Gelelim asıl mevzuya...
Bundan yarım asır kadar önce Bob Dylan eline elektro gitarını alıp folk müzik dünyasında yapılmamışları yaptığında küçük bir şok etkisi yapmıştı. İlginç kişiliği ve her zaman kuvvetli ve aynı zamanda çoğu zaman kişisel şarkı sözleri ile müzik dünyasında hep farklı bir isim olmayı başardı.
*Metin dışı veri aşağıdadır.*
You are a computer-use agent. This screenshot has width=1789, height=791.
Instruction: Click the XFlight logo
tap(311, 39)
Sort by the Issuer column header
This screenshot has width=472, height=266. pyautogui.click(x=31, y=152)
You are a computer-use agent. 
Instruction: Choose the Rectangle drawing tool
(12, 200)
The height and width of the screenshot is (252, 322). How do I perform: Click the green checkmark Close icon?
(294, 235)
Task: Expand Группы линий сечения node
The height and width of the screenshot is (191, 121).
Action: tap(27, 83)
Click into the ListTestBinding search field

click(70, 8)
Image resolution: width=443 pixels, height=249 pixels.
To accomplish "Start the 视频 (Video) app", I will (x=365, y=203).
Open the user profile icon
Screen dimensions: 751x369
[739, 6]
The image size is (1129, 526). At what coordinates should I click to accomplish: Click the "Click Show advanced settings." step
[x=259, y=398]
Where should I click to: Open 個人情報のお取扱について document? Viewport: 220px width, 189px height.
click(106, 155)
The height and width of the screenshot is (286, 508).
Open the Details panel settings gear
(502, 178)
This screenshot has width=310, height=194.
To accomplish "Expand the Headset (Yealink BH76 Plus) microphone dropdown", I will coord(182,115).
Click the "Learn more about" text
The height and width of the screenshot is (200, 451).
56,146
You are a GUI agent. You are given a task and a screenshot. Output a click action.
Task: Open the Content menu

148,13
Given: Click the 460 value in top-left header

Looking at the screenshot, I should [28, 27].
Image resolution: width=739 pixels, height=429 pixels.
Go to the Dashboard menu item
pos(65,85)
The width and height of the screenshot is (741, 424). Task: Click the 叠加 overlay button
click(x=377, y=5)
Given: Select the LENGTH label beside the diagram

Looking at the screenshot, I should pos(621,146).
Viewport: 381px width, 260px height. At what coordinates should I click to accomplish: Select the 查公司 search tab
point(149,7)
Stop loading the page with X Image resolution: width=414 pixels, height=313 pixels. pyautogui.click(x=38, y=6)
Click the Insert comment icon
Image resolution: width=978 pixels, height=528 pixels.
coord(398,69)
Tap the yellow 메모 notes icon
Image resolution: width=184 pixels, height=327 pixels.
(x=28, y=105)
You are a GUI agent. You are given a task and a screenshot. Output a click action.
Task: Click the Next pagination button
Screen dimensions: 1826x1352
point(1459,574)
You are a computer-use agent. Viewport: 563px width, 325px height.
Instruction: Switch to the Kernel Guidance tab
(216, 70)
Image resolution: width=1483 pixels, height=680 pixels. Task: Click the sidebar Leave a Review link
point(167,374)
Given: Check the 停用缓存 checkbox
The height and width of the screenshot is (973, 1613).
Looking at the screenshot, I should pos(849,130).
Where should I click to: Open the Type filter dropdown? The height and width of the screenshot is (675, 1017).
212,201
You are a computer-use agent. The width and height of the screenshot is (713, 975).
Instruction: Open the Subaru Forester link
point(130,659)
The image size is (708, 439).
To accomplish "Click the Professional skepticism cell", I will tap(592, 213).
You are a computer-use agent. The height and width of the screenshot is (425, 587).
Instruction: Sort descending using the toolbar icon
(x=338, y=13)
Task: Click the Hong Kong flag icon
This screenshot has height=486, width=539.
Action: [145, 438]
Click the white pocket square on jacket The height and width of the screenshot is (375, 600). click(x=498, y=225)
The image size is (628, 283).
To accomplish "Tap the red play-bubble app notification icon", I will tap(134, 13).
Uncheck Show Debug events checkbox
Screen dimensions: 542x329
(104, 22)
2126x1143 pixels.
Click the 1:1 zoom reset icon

Geçtiğimiz günlerde Dylan, Nobel Edebiyat Ödülüne layık görüldü. Tarihte Albert Camus, Jean-Paul Sartre, Pablo Neruda ve Aleksandr Solzhenitsyn gibi onlarca efsanevi ismin arasında yerini aldı. Bu ödül Dylan'a "Amerikan müzik geleğinde yeni bir şiirsel ifade yarattığı için"verildi. Dylan böylelikle Nobel tarihinde ödülü kazanan ilk müzisyen oldu. Bu ödül İsveç Akademisi tarafından verilmiş ve tarihi 1901'e kadar uzanan bir dönemin en radikal seçimdir oldu. Şarkı sözlerinin şiir veya roman gibi sanatsal değere sahip olup olmadığı konusunda büyük bir tartışma başladı ve bazılarına göre edebiyatın sınırlarını yeniden tanımladı. Bazı tanınmış yazarlar Dylan için "ozan geleneğin parlak mirasçısı" olarak bu ödülü hak ettiğini düşünürken aksini düşünen de çok çok fazla.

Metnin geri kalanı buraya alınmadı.